Limitations & Future Work

  • The algorithm does not guarantee low test loss—in ResNet18 experiments, while training loss was low, test loss increased, indicating the path might traverse regions with poor generalization.
  • LLPF_M2O only supports moving from larger variance spheres to smaller ones; the reverse is infeasible due to gradient explosion.
  • There are several hyperparameters (\(\text{step}_f, \text{step}_a, \text{step}_c, r\), layer order).
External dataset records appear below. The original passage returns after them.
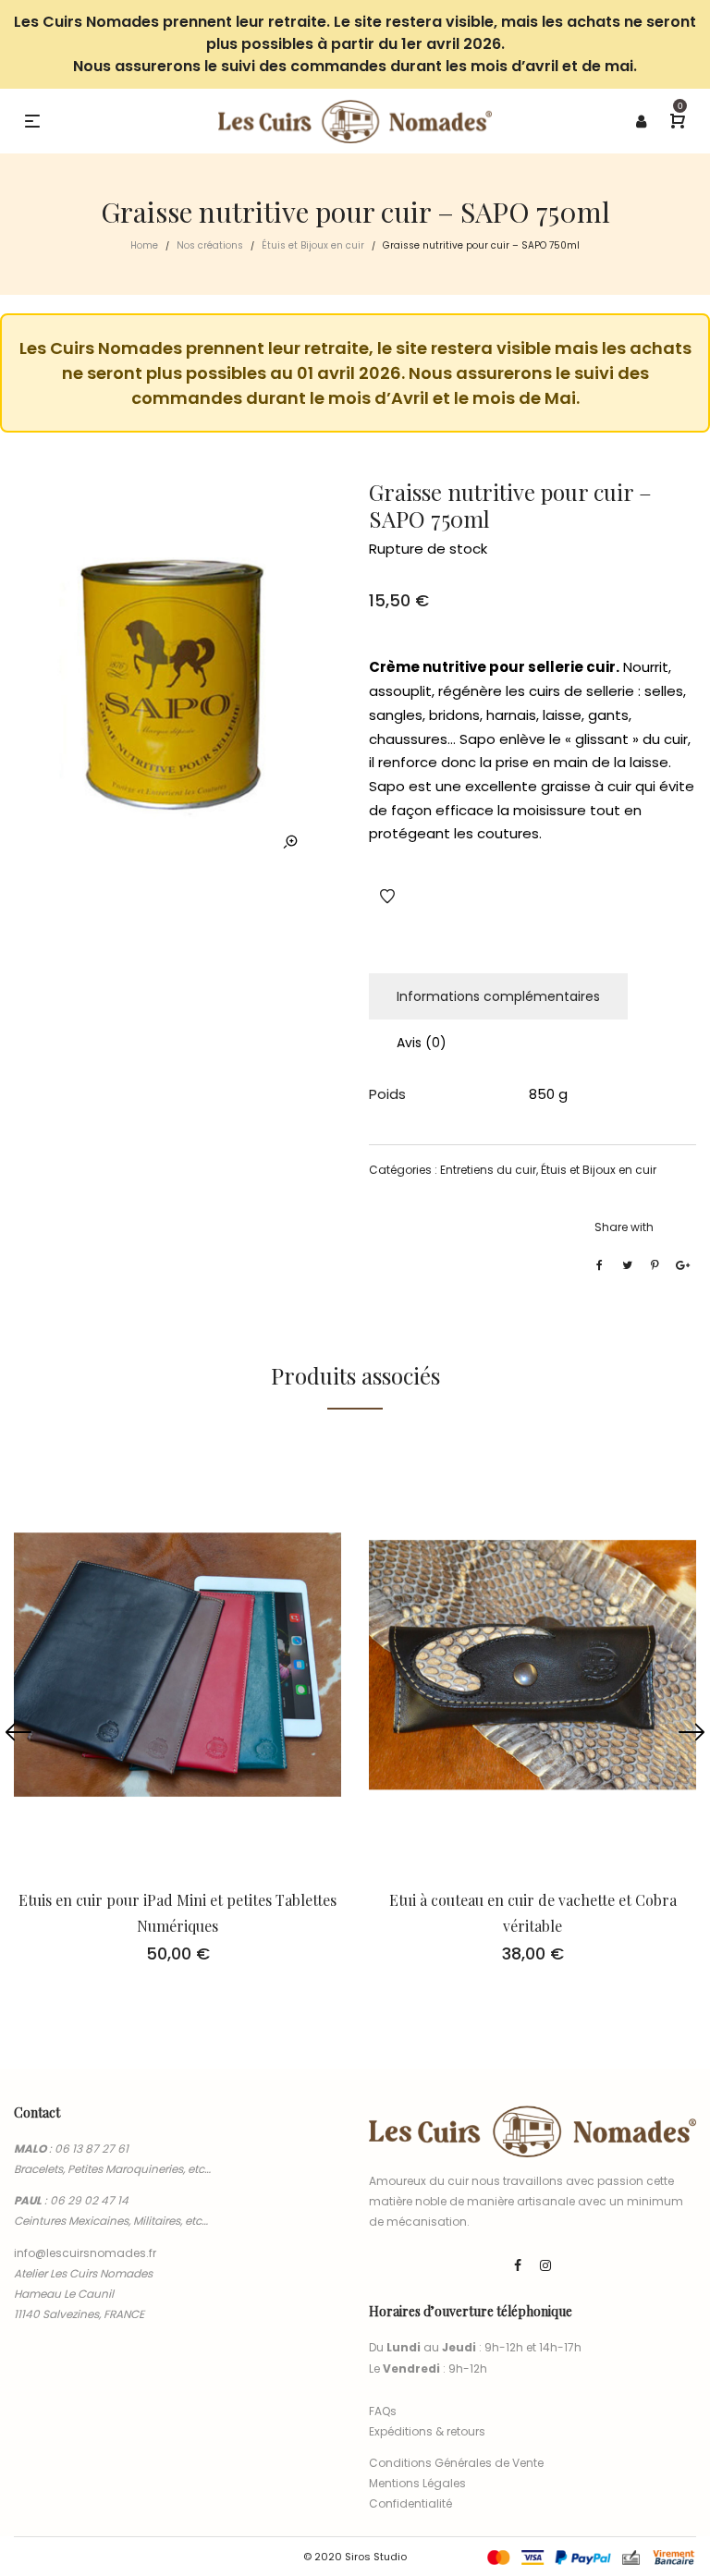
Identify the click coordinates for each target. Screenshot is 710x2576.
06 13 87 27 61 (92, 2148)
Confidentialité (410, 2503)
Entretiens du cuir (488, 1170)
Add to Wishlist (387, 896)
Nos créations (210, 245)
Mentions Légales (417, 2483)
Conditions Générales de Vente (456, 2463)
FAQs (383, 2411)
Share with (624, 1227)
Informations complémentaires (498, 996)
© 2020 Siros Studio (355, 2556)
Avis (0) (422, 1042)
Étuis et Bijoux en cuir (313, 245)
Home (144, 245)
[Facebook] (517, 2265)
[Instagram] (545, 2265)
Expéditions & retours (427, 2431)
Although the authors claim layer selection/order is the primary factor for success, practical tuning still requires experience.
  • Validation is currently limited to small datasets like CIFAR10/CIFAR100/ImageNet10; applicability to large-scale models (e.g., ViT-Large, LLMs) remains unknown.
  • Lack of theoretical guarantees; the global path connectivity conjecture currently relies solely on empirical evidence.
  • FGE (Garipov et al., 2018) connects modes using Bézier curves, a pioneering work, but effectively only connects proximal modes.
  • AutoNEB (Draxler et al., 2018) uses the NEB method to bend interpolation paths but yields inconsistent results.
  • Layer-wise LMC (Adilova et al., 2024) introduced the concept of layer-wise linear mode connectivity, providing a theoretical foundation for the layer-wise strategy in this paper.
  • Git Re-Basin (Ainsworth et al., 2023) achieves connectivity via permutation alignment, which differs from connectivity between independently trained modes.
  • The variance sphere perspective in this paper may offer new geometric insights for model fusion/model soups and model aggregation in Federated Learning.

Rating

  • Novelty: 8/10 — The framework of variance spheres combined with layer-wise movement is novel with clear geometric intuition.
  • Experimental Thoroughness: 8/10 — Covers various architectures with \(\ge\) 10 repetitions per experiment, providing sufficient consistency validation.
  • Writing Quality: 7/10 — Rigorous notation, though the algorithm description is somewhat lengthy.
  • Value: 7/10 — Advances the understanding of loss landscapes, though practical application scenarios require further exploration.